A really delicious Vegetarian Lasagne. Full of healthy vegetables and fresh ingredients, this will be a meal that everyone will enoy.

Ingredients

  • 800g butternut pumpkin, peeled, cut into 1cm-thick slices
  • 1-1.5 tbsp olive oil
  • 1 medium brown onion, finely chopped
  • 2 garlic cloves, crushed
  • 1 medium red capsicum, chopped
  • 2 medium zucchinis, halved, sliced
  • 1 medium eggplant, chopped
  • 200g button mushrooms, thickly sliced
  • 400g can diced tomatoes with oregano and basil
  • 80g baby spinach
  • 30g butter
  • 2 tbsp plain flour
  • 2 cups reduced- fat milk
  • 1 cup reduced fat grated mozzarella cheese
  • 125g dried lasagna pasta sheets

Method

  1. Preheat oven to 180 degrees/160 degrees fan forced.
  2. Line a baking tray with baking paper.
  3. Arrange pumpkin, in a single layer, on tray.
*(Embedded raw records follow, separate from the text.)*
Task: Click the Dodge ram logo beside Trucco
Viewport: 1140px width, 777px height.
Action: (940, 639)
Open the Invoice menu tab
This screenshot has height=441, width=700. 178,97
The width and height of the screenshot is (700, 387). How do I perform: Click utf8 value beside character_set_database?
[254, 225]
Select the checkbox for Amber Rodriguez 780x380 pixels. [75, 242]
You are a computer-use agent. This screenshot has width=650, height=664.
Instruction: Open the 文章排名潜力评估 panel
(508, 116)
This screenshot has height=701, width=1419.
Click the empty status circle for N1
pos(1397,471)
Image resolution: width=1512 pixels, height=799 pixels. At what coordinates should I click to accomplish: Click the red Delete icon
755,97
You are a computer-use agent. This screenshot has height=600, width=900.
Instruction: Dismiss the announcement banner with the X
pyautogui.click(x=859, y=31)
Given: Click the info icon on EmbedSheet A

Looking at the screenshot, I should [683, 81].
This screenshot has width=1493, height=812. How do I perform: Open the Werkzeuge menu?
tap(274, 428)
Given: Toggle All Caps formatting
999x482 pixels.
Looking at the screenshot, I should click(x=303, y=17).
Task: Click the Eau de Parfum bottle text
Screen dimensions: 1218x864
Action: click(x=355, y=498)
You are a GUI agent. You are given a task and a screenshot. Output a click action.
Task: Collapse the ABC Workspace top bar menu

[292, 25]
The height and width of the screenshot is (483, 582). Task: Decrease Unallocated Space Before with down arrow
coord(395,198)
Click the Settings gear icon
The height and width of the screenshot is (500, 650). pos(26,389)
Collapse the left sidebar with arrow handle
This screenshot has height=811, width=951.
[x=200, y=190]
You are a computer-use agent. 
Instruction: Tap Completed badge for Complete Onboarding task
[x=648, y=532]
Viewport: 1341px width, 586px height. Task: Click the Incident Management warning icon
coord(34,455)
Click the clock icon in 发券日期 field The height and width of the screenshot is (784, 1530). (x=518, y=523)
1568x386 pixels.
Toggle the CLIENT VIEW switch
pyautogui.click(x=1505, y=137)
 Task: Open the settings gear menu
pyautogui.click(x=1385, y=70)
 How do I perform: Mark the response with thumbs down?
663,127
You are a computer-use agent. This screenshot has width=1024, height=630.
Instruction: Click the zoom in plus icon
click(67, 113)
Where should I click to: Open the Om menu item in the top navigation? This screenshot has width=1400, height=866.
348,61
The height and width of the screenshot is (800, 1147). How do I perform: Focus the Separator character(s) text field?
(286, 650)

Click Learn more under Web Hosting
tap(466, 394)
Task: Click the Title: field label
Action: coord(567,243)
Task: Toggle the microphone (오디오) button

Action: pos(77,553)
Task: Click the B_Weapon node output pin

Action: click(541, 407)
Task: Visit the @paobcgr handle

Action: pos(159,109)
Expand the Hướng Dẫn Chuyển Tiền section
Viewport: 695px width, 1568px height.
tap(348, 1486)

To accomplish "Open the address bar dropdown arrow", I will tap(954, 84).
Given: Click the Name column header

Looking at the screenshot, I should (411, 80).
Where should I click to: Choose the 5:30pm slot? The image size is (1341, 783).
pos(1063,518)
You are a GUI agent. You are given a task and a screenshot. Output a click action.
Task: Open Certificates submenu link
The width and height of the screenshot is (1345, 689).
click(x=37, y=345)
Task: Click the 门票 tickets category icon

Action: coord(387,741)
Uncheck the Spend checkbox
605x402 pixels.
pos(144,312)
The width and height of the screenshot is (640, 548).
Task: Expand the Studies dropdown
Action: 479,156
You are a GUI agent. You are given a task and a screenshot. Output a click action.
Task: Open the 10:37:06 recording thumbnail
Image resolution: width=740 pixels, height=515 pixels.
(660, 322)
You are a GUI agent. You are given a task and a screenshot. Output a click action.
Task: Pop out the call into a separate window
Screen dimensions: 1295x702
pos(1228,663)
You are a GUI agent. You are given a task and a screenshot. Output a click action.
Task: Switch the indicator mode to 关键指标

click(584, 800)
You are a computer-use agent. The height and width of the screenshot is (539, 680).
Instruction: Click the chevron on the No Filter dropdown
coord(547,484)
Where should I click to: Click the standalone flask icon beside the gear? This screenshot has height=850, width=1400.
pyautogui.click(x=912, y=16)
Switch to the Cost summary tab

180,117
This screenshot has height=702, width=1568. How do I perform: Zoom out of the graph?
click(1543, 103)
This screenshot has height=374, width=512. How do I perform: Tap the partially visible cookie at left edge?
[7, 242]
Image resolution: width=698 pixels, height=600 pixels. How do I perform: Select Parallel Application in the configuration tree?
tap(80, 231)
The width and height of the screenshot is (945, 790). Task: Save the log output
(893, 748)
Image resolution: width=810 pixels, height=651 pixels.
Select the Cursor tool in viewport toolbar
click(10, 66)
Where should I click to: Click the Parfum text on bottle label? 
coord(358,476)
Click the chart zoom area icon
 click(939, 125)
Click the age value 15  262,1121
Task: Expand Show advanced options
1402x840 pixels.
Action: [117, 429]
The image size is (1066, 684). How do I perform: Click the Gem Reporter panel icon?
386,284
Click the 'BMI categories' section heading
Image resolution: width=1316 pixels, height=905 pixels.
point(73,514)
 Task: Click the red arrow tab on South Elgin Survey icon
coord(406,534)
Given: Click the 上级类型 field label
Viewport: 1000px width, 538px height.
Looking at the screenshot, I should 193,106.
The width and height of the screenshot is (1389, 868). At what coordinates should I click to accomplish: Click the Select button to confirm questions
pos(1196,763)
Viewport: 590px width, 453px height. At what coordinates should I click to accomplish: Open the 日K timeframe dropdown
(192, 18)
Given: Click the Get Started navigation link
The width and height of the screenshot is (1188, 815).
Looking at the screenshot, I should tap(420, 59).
Drizzle with 2 tsp oil.
  4. Bake for 20 minutes or until tender. Set aside.
  5. Heat remaining oil in a heavy-based frying pan over medium heat.
  6. Add onion, garlic, capsicum, zucchini, eggplant and mushroom.
  7. Cook, stirring, for 10 minutes or until eggplant is just tender.
  8. Stir in tomato. Bring to the boil. Reduce heat to low. Simmer for 10 minutes or until sauce has thickened.
  9. Remove from heat. Stir in spinach. Cover
  10. Set aside for 2 minutes or until spinach has wilted. Season with salt and pepper.
  11. Meanwhile, melt butter in a saucepan over medium heat until foaming. Add flour. Cook, stirring with a wooden spoon, for 1 minute or until bubbling.
  12. Remove from heat.
  13. Gradually add milk, stirring to prevent lumps forming. Return pan to heat.
  14. Cook, stirring for 5 minutes or until sauce boils and thickens. Remove pan from heat.
  15. Stir in half the cheese. Set aside.
  16. Lightly grease a 7cm deep, 25cm (base) square baking dish. Spoon half the onion mixture into the dish.
  17. Arrange half the pumpkin over the onion mixture. Place half the lasagne sheets over the pumpkin, breaking sheets to fit.
  18. Repeat layers.
  19. Spoon sauce over top. Sprinkle with remaining cheese.
  20. Bake for 40 minutes or until golden and pasta tender.
  21. Stand for 10 minutes. Serve.

This recipe is versatile – add any veggies you like!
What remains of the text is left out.